Five mistakes that will get your job application tossed out

When you begin applying for finance jobs, you might fast forward to prepping for a discussion with a hiring manager. But the truth is, if you falter on basic steps of the application process, your resume may not make it past the recruiter’s inbox.

The job market—and the finance industry is particular—is a competitive place. While interviews are used to weed out qualified applicants, the application process initially narrows down the candidacy pool dramatically. Therefore, it’s important to avoid the most common mistakes to prevent your application from ever being considered. Listed below are several mistakes that may jeopardize your candidacy for a position.

1. Failing to follow the application process
You might have your MBA and several years of experience, but if you fail to follow the application process outlined by an employer, hiring managers may never see your resume. It helps to remember that hundreds of people may be applying for jobs, and one of the first things an employer will do is check to make sure all the requirements have been met. This means that if they ask you to submit a resume, cover letter, writing sample and references, and you balk at sending in a writing sample, your application may be immediately disqualified.

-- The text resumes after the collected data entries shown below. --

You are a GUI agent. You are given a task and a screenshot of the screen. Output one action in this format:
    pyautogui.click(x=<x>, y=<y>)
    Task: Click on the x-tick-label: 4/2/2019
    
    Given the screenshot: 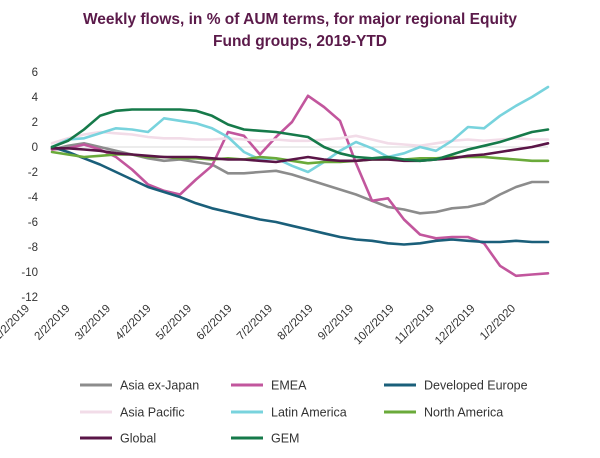 What is the action you would take?
    pyautogui.click(x=133, y=323)
    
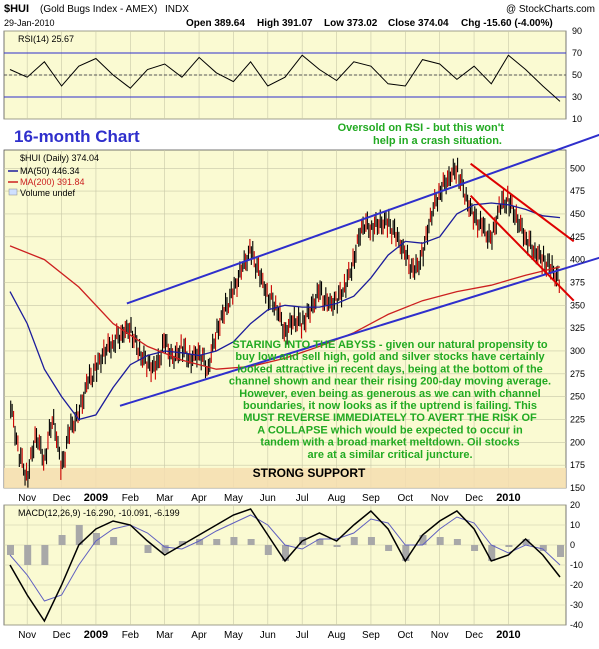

2. Leaving out key information
It can be frustrating when, in addition to submitting your resume, you are required to fill out a manual application that asks for all the information included in your attached resume. Often, you may be tempted to fly through this process and leave out data that isn’t pertinent or may be time-consuming to complete (such as your lengthy job history.) However, leaving the information out suggests to employers that you are not excited enough about the position to work for an interview.

3. Committing spelling and grammatical errors
Third-grade spelling stands out to recruiters quickly, meaning that your application may go from their hands directly into the trash bin. It may not be fair to be judged on a single mistake, but when there are piles of applications to sort through, employers want to choose someone who practices attention to detail and precision. The way in which you present yourself on paper is directly synonymous with how you may present yourself to the company and clients. No one wants to hire someone who makes preventable mistakes.

4. Applying for jobs for which you don’t qualify
You may have been given a great deal of responsibilities out of your pay grade in your last job, but it’s still important to stick to applying for jobs for which you qualify. When a company asks for 5 to 10 years of experience, and you only have three, it may be more challenging for employers to take your application seriously. This is particularly true if there are several qualified job candidates that have the experience level that you lack. Instead, read each application carefully to ensure you meet the basic qualifications before submitting your resume.

5. Missing application deadlines
If you’re swamped with other activities, you may think it’s okay to submit that job application a day or two late. Think again. Employers impose deadlines for a reason, and missing them suggests that you not only think you’re above the rules, but that you can follow simple instructions. If employers cannot trust you to abide by their deadlines, they may think that you won’t be willing to follow important work deadlines should you be hired.